Incredibly, some teachers actually have encouraged students to cheat; and some have even cheated themselves when reporting student test scores. In July 2011, a widely-reported cheating scandal erupted in school systems in and around Atlanta, Georgia. State investigators found a pattern of “organized and systemic misconduct” dating back for over ten years. One-hundred-and-seventy-eight teachers, and the principals of half of the system’s schools, aided and abetted students who were cheating on their tests. Top administrators ignored news reports of this cheating: a New York Times story described “a culture of fear and intimidation that prevented many teachers from speaking out.”

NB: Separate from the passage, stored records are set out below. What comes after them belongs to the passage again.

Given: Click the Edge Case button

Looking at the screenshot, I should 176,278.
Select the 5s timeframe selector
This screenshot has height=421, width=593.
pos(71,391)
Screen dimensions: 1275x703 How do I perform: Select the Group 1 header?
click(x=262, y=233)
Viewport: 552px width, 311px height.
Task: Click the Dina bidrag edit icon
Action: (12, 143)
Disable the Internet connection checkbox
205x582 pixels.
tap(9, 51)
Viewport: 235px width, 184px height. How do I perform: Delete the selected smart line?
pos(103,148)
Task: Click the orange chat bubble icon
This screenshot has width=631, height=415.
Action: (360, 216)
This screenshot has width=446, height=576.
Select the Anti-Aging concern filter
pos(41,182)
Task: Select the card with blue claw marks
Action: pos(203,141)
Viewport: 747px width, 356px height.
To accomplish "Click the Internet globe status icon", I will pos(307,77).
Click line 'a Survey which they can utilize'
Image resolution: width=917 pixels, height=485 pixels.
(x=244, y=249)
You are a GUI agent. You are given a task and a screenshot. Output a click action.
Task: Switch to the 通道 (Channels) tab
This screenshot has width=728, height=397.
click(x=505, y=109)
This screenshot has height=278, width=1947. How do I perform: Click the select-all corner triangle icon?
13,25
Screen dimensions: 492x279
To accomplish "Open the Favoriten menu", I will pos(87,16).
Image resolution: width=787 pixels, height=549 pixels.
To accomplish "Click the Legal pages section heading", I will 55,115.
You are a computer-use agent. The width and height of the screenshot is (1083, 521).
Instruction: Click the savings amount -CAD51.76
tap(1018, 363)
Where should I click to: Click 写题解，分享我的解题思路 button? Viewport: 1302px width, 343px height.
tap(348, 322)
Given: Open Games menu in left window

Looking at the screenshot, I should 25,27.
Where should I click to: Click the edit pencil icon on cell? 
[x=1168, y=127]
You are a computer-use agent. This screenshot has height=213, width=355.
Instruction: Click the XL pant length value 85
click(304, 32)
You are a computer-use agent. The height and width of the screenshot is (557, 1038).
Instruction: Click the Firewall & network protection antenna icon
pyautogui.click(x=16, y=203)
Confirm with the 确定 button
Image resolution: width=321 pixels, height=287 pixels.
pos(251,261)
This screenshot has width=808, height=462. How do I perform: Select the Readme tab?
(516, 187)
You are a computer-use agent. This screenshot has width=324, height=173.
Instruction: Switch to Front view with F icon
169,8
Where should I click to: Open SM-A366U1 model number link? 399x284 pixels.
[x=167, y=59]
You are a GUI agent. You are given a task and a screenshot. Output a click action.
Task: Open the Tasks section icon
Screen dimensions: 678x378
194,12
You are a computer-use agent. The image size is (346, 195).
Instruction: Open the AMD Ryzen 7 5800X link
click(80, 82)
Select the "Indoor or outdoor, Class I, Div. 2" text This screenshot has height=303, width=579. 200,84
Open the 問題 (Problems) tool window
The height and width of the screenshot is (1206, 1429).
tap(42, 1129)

Nor was this an isolated incident. …

With such prominent and recent instances of cheating among students and teachers today, one would expect a concerted effort to articulate and promote the value of honesty in our schools. Yet school programs regarding academic integrity consist of little more than a patchwork of vaguely-stated prohibitions and half-hearted responses. Our schools vacillate between routine neglect and a circle-the wagons reaction if the problem boils over into a public media scandal. There is little consistency, coherence, or transparency in many school policies.

The most likely reason is that the educators involved do not believe that anyone has made a free choice to cheat or that cheating is an ethical issue.

Chalk another one up to the high cost of evolutionary psychology and related trends.

See also: Red wine researcher fabricates masses of data …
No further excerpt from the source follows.